LJ : La question d’espace est très importante ici, pour moi. Il faut laisser un espace dans l’œuvre. Ce n’est aps tout de changer la musique selon la mise en scène. C’est plutôt de créer assez d’espace dans la musique ou dans le livret pour voir ce que la metteure en scène va en faire. Moi, je n’ai pas le bagage pour savoir ce qu’elle va faire, mais elle, elle le comprend. Prenons par exemple les cadences : nous avons souvent vu cette utilisation en musique. Cela permet justement à l’interprète de mettre sa propre touche à l’œuvre. Je pense que c’est ce que j’ai essayé de faire pour la metteure en scène.  

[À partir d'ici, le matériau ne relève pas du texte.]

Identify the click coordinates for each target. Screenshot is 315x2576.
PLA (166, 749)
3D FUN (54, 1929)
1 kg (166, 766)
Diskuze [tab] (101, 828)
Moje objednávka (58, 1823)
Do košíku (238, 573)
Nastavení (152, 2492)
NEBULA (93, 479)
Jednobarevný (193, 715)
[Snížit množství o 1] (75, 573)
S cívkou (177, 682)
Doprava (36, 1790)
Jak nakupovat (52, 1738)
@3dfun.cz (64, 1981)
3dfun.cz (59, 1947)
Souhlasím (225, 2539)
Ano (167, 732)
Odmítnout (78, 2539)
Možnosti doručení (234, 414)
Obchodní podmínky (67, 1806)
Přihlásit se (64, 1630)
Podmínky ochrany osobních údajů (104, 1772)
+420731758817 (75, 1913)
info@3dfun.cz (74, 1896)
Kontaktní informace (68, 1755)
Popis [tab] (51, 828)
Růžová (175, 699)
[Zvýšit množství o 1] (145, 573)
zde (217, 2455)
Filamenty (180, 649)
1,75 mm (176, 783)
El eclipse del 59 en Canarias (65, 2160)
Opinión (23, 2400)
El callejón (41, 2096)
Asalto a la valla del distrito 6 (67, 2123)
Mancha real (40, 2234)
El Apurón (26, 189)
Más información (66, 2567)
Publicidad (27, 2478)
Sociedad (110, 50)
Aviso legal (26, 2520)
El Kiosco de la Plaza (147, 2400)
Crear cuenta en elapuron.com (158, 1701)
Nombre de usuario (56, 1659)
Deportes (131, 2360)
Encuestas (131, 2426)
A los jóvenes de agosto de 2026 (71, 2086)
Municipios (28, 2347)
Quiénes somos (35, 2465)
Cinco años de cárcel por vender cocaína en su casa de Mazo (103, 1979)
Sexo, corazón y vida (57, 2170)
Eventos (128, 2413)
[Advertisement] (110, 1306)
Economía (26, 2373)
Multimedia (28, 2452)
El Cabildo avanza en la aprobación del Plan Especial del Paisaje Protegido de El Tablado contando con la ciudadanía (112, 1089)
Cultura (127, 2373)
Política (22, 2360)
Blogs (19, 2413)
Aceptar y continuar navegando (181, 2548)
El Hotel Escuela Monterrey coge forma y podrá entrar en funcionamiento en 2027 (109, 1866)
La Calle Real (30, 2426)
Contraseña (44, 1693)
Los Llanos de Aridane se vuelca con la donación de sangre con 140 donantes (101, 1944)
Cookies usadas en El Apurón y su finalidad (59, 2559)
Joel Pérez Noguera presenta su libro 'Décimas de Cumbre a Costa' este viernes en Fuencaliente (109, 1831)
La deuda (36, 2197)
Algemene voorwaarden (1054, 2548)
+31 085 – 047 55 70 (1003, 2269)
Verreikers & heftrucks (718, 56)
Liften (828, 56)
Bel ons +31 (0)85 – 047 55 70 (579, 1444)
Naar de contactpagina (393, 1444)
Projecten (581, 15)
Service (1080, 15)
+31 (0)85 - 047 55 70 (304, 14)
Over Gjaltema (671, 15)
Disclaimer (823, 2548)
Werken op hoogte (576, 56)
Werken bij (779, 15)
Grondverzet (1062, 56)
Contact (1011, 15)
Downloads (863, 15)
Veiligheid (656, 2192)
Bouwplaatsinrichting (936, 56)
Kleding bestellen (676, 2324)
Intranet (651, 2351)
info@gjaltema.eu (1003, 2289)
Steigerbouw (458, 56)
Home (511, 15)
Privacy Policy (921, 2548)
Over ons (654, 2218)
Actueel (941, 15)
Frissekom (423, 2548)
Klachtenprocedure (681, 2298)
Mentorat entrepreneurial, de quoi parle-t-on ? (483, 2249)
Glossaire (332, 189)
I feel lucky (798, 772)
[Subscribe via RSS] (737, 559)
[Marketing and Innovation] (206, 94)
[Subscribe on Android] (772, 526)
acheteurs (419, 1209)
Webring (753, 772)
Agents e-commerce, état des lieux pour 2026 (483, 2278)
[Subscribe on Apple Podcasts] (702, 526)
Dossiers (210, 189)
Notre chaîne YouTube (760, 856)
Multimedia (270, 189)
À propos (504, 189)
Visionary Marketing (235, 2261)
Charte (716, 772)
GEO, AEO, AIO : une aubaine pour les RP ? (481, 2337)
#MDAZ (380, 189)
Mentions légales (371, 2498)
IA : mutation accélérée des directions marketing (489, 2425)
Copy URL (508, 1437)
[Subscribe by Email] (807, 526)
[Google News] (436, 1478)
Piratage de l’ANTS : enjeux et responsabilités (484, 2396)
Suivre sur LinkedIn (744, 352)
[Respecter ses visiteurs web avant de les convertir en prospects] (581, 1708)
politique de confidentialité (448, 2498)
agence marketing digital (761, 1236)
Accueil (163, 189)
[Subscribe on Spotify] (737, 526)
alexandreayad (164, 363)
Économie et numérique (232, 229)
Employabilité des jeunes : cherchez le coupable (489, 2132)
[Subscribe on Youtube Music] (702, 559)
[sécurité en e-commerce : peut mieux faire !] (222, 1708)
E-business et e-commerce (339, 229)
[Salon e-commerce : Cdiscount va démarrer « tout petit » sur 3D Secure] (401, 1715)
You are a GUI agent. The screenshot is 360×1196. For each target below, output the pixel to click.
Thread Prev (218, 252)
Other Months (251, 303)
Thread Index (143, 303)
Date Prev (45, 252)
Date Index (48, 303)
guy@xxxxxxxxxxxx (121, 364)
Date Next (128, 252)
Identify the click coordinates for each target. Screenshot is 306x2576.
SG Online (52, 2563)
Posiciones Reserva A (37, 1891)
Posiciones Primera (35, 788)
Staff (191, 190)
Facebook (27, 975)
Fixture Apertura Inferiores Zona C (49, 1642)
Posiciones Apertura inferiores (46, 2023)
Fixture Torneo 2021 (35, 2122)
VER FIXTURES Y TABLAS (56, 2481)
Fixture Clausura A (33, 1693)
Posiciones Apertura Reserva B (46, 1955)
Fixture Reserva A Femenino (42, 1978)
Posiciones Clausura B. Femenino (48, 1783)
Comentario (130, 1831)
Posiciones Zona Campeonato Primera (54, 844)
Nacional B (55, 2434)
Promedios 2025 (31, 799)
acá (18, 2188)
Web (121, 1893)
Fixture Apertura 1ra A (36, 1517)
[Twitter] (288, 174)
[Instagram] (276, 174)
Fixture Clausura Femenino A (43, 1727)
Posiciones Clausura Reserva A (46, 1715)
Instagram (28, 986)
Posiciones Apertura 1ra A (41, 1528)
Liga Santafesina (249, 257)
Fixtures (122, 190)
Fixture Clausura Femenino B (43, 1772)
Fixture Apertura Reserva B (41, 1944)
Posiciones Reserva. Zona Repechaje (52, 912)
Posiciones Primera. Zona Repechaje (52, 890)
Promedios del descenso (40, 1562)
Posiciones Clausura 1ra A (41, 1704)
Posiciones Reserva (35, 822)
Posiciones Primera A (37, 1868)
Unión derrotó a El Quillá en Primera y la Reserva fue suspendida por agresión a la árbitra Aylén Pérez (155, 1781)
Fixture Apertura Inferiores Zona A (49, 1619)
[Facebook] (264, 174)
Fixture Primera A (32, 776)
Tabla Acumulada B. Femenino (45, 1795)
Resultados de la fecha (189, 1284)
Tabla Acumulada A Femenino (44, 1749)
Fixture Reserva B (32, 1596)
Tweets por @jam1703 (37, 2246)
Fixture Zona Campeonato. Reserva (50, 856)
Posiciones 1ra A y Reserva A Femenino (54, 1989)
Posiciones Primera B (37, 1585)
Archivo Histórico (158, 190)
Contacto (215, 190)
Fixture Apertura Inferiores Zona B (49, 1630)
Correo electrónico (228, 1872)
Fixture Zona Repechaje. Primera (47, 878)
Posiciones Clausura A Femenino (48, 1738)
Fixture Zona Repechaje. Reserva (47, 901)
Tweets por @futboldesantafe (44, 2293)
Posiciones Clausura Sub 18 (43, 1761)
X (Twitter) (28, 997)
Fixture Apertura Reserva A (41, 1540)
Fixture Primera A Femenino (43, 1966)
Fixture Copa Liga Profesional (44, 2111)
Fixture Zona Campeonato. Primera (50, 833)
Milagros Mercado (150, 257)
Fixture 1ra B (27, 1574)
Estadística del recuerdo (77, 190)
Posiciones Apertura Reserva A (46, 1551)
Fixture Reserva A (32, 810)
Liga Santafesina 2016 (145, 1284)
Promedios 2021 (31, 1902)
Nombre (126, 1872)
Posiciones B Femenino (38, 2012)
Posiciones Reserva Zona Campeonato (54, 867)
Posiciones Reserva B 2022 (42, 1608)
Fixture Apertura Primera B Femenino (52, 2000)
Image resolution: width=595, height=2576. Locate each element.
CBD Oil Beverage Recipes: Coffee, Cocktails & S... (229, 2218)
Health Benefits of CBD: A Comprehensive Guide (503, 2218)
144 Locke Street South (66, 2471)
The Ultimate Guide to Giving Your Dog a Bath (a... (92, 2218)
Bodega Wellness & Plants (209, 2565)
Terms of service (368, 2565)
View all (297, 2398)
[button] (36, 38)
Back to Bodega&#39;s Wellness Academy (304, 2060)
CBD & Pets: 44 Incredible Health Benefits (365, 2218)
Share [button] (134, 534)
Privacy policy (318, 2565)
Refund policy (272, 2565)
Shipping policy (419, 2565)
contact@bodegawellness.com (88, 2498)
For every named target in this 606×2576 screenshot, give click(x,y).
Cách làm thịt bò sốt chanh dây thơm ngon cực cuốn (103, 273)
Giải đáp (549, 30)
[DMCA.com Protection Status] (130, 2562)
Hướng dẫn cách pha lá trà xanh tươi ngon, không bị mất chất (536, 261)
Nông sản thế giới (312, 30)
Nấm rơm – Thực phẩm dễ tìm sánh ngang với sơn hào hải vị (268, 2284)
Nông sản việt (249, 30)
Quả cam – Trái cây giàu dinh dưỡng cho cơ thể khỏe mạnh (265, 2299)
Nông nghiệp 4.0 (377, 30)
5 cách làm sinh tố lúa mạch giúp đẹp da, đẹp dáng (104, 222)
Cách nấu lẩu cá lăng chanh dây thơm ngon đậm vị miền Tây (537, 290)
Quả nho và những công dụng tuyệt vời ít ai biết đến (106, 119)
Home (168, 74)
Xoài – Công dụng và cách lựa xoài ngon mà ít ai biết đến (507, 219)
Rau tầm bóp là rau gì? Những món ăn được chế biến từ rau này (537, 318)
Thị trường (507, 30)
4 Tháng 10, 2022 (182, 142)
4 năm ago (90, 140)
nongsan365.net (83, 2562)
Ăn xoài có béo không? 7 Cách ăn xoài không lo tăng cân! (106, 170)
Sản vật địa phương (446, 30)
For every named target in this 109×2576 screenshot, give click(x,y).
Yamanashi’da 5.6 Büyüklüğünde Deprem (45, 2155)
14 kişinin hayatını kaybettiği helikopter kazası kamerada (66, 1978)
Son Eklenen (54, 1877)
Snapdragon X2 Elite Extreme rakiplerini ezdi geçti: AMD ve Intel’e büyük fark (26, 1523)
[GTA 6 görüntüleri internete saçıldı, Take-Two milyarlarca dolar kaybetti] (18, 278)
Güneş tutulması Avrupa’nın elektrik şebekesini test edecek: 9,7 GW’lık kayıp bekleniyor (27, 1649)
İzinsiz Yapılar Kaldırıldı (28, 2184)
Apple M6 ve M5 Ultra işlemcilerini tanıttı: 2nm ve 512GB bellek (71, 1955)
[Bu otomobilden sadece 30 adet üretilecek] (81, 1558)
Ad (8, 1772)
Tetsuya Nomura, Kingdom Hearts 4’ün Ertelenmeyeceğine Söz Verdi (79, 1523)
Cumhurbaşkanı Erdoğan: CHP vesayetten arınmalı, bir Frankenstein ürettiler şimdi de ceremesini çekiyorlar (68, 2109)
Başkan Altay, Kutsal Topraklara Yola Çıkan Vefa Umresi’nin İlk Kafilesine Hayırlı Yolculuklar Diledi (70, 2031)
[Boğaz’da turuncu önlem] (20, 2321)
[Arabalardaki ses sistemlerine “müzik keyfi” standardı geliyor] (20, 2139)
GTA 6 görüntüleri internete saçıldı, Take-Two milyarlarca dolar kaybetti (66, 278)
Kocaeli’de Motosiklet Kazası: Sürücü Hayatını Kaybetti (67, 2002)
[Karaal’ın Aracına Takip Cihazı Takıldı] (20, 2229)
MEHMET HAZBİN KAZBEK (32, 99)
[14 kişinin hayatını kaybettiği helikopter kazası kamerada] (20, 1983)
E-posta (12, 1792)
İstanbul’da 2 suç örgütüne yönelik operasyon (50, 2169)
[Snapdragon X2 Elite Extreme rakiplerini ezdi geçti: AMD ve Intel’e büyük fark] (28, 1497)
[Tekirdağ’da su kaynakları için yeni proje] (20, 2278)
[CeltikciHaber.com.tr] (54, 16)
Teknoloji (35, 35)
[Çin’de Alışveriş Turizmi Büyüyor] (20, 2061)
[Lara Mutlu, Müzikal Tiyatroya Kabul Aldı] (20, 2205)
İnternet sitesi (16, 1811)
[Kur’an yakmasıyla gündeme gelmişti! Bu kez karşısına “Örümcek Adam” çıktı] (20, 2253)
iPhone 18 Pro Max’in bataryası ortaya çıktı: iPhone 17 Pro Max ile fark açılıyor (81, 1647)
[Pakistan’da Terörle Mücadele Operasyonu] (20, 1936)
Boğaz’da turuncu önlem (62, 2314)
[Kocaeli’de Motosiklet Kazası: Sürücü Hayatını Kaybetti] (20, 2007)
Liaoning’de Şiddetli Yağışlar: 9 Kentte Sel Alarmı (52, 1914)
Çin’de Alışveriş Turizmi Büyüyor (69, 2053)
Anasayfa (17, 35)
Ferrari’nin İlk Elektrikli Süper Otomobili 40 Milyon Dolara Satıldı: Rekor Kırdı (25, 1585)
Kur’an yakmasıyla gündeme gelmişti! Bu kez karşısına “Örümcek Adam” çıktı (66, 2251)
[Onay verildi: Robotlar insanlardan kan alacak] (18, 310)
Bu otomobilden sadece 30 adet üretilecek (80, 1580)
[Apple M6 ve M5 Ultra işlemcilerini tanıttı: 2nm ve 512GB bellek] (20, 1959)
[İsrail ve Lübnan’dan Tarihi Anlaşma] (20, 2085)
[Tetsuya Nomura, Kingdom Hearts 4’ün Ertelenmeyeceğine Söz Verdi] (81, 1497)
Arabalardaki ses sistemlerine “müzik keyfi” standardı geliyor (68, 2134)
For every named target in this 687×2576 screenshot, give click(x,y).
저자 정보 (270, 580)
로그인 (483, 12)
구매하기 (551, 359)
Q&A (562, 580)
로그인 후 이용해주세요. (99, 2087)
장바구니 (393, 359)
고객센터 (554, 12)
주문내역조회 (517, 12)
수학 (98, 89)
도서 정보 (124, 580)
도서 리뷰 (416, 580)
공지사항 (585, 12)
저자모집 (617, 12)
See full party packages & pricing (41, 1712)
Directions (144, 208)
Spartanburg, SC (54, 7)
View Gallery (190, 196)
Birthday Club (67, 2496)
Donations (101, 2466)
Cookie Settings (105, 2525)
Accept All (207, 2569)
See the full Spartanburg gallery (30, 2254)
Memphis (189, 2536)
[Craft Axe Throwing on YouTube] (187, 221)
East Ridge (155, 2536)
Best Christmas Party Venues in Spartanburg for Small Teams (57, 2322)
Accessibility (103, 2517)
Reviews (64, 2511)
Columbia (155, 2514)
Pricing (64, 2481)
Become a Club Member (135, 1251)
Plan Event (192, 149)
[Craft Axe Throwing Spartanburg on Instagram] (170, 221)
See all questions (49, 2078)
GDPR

PS : Il y a bien sûr une contrainte technique aussi dans le livret qui nous oblige à laisser cet espace, notamment en raison du besoin d’économie des mots. Même au théâtre, nous ne pouvons pas tout donner. Il faut laisser une place au public pour que celui-ci se crée sa propre histoire. Mais, il faut aussi faire de même pour les autres créateurs, pour leur permettre une certaine liberté dans l’œuvre. J’ai toujours cru à cela; à la mise en place volontaire de zones d’ombres dans l’histoire. Au Québec, malheureusement, les œuvres contemporaines ne donnent pas lieu souvent lieu à des reprises. Si on a la chance de présenter à nouveau l’une de nos œuvres, c’est une vraie chance. Donc, pour offrir davantage la possibilité à une pièce d’être rejouée, celle-ci doit pouvoir être perçue différemment. On a quand même ce bonheur de pouvoir revisiter des œuvres des décennies plus tard. 

ML : En tant que femmes, avez-vous l’impression que votre travail est perçu différemment ou que vous devez vous-mêmes vous adapter ? Est-ce pour les bonnes ou les mauvaises raisons, selon vous, et est-ce que cela joue sur votre manière de composer ? 

LJ : Pour moi, il n’y a pas une réponse très définie. Je pense qu’il y a quand même beaucoup de chemin qui a été parcouru par les femmes. Depuis les dernières années, nous avons quand même de beaux modèles de compositrices qui ont de très grands succès, notamment ici au Québec. C’est sûr que cela nous inspire et nous aide à plonger dans ce monde lyrique. Il est sûr, par contre, que tout le monde n’a pas cette même expérience. En composition, nous avons la chance d’avoir des concours qui sont anonymes, ce qui a certainement permis de réduire l’écart dans la représentativité des genres. Cependant, on voit beaucoup plus les compositrices se diriger vers la musique de chambre ou toutes formations beaucoup plus intimes, alors que les compositeurs ont peut-être encore un accès privilégié aux orchestres et aux plus grands ensembles. Cela dit, il y a tout de même de plus en plus d’occasions qui se présentent pour les femmes. Justement, le projet de Musique 3 femmes a eu, à mon avis, énormément d’impact. Avant j’étais une personne assez dans ma bulle de création et il est sûr que je n’avais pas beaucoup de liens avec d’autres compositrices. Je ne m’étais pas non plus posée la question à savoir si nous étions plusieurs femmes dans le domaine ou non. J’avoue que ma réflexion n’était pas allée aussi loin. Toutefois, lorsque je suis arrivée dans ce projet, j’ai eu une belle découverte en voyant autant d’artistes femmes. Une occasion unique nous a été donnnée de nous rencontrer et d’échanger. Cette rencontre m’a permis de constater que cela ne m’était jamais arrivé. Comme dans un processus d’habilitations (empowerment). Je pense aussi, d’une certaine façon, que de ne présenter une œuvre comme la nôtre  qu’à des femmes a permis une ouverture, un dialogue, une compréhension mais aussi une résonnance supplémentaire selon le vécu de toutes ces femmes. On se retrouvait dans un espace de sécurité qui nous a permis de nous exprimer librement et de sublimer le tout. 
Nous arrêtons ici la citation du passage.